Relación jurídica es el vínculo que une a dos o más personas físicas o morales, respecto determinados bienes o intereses, estable y orgánicamente regulada por el Derecho, como cauce para la realización de una función social merecedora de tutela jurídica.[1]​ Es el elemento más importante desde el punto de vista del derecho subjetivo, así como la norma jurídica lo es desde el punto de vista objetivo. Por consiguiente se entiende que la relación humana o de vida es aquella que al ser reconocida e integrada en el supuesto de hecho de una o varias normas, produce consecuencias jurídicas.

Mouchet y Zorraquín Becú consideran que la relación jurídica es aquella que se establece entre personas (sujetos jurídicos) a la cual una norma asigna determinadas consecuencias. Por consiguiente, las relaciones sociales que se presenten, producen consecuencias jurídicas en las cuales pueden identificarse los sujetos que intervienen en la relación.
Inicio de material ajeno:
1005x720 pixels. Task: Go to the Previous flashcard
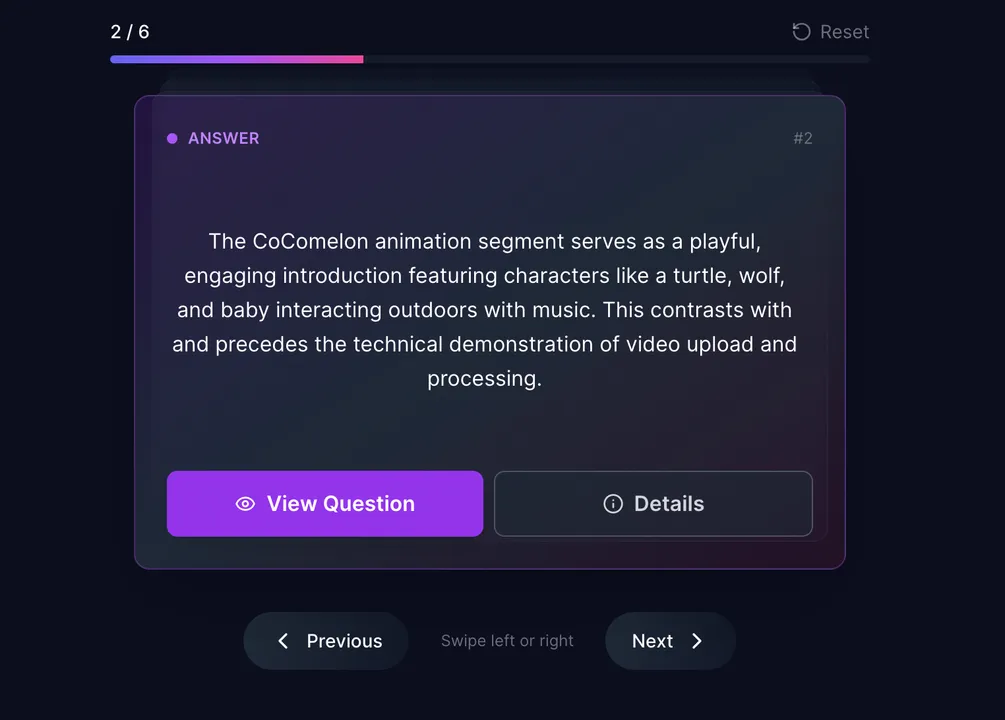point(326,641)
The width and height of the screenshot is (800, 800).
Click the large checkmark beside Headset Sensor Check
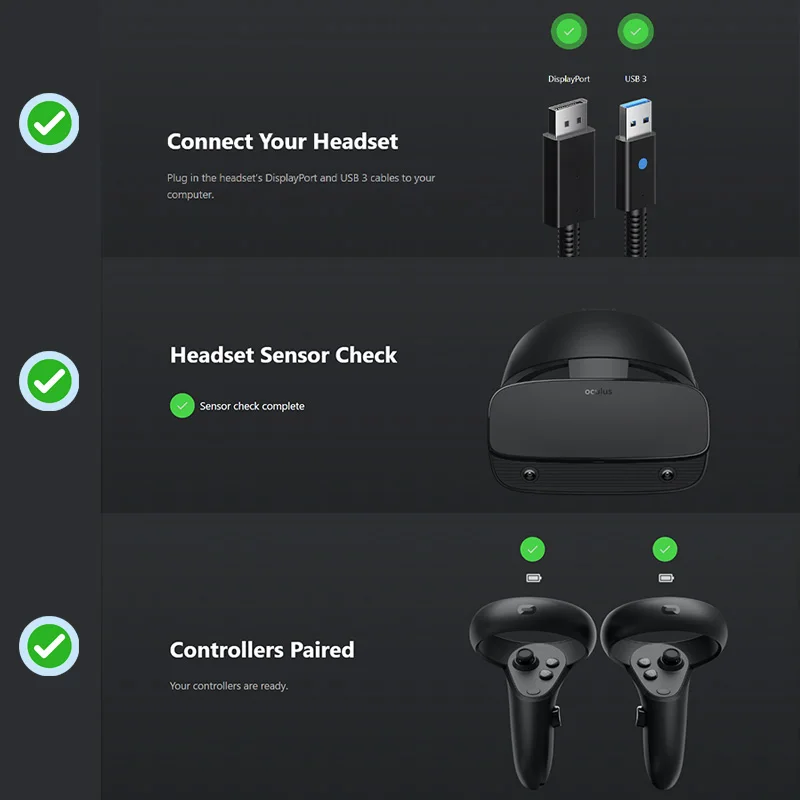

Las distintas relaciones sociales de las que pueden ser partícipes los individuos están contempladas jurídicamente, es decir, que existe una regulación para las mismas. De dichas relaciones se derivan unos derechos y deberes que vinculan a las partes concernientes y cuya materialización se manifiesta en posiciones de poder (sujeto activo) y de deber (sujeto pasivo), respectivamente.

1. Relaciones obligatorias: el deber de cumplir los derechos del otro sujeto (devolución del préstamo al banco).

2. Relaciones jurídico-reales: el derecho de obrar como considere oportuno el propietario de los bienes que posee, y que tal derecho forma parte de los derechos reales (derecho de propiedad…).

3. Relaciones familiares: dirigidas a garantizar el marco de esta institución (derecho de alimentos entre parientes).